2.) Turns in a game:
- Probably 300-500 turns. I rarely finish my games once they reach the mop-up phase, although that's fine so long as the rest of the game is long, and entertaining. Games can go a lot longer if it feels like the nature and pace of the game are changing over time (such as in Civ4).
3.) Good and bad elements from 4X games:
- Endless Space has a really good UI, making everything easy to access and smoothing over the overall entry into the game. It helps a ton when a game has a clean, convenient, and easy-to-use and easy-to-read interface.
- Civilization 4 and Civilization 5 are great examples of shooting yourself in the foot during game design. Both games are basically fantastic (Civ5 only with the expansions though)...except that both games have something so broken that it's hard to bring yourself to play them. Civilization 5's diplomacy (in larger games) is appallingly bad, while Civilization 4 suffers from debilitating stacks of doom and fundamentally strange combat (why are catapults suiciding themselves in combat, and why are helicopter gunships vulnerable to longbowmen?). No matter how good the rest of the game is, you can't break something essential like combat or diplomacy.
Note large Civ5 rant from above for more details.
- The most frustrating thing about most 4X games is the colony rush; some games, like Endless Space, do a really good job of limiting your ability to expand (given a large enough map), but otherwise the game is often decided by the map dumping too many good planets close to one player, or for a player happening upon a good planet before his rival can reach it. Civilizations games have a logical counter to expanding too fast, but the AI doesn't seem to care and rushes anyways (meaning you get less territory, while the AI's growth is stunted to greater detriment). The only way to counter overcolonizing AI is to be militantly-aggressive.
- I hate it when culture mechanics are arbitrary. If the peace-loving Altarians are overrun by Drengin culture while they are at war, their planets shouldn't defect unless they were conquered from another empire's culture. That culture should also be assimilated over time, resulting in closer affinity to your own culture. The values of a faction should greatly impact what factions they are able to culturally-defect to, not to mention aspects such as approval, loyalty structures, and garrisons affecting that chance. Civ3 had the most frustrating examples of these, where cities would defect right after you conquered them, while you were still at war.

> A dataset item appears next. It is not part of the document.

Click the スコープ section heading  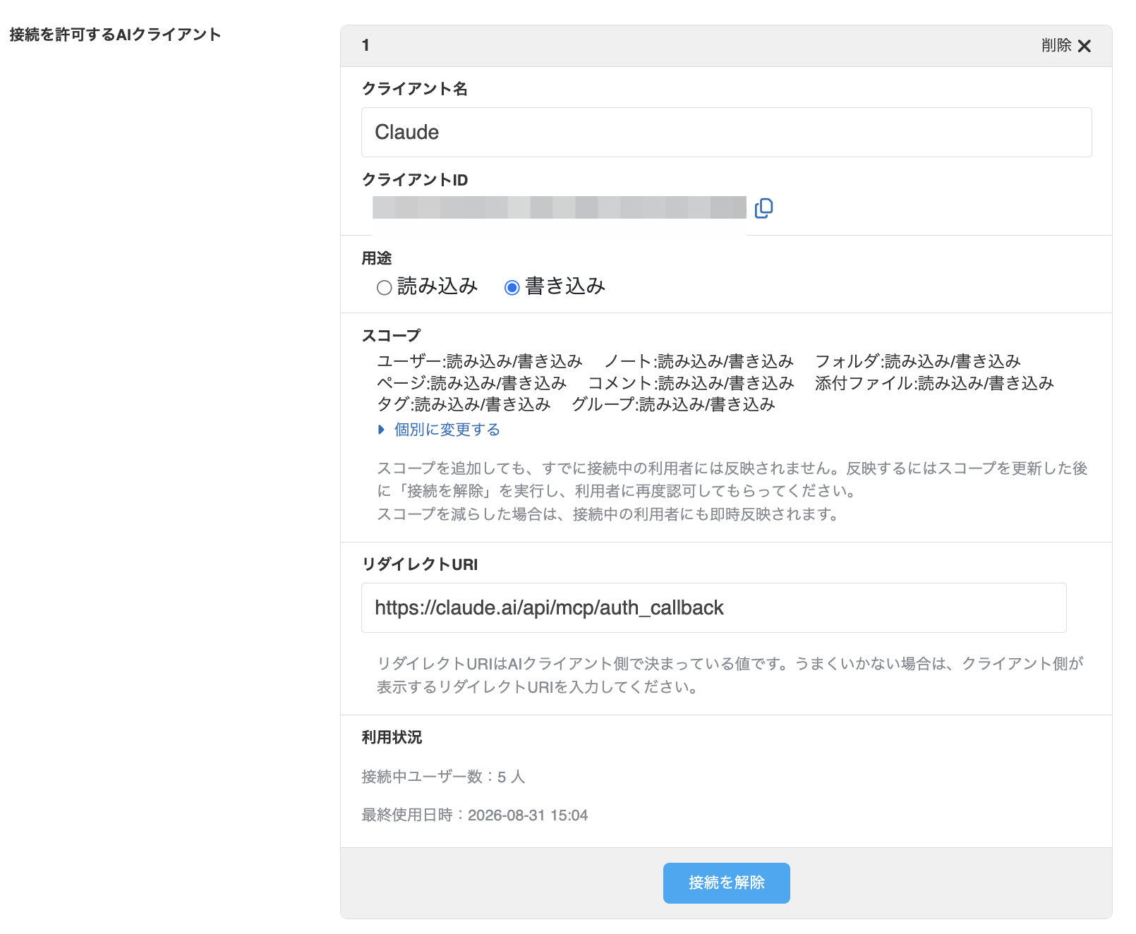click(x=391, y=336)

- Another thing that drives me nuts in 4X games is when there is too much of a tradeoff in military vs territory production (buildings vs units). I don't like having to entirely halt civic production in order to build a military and falling behind AIs still in peacetime, or alternatively being perpetually vulnerable to attack while my aggressive rival becomes technologically-stunted. There need to be ways to build units without ceasing your territory's development (aka drafting units, building militias, hiring mercenaries, etc).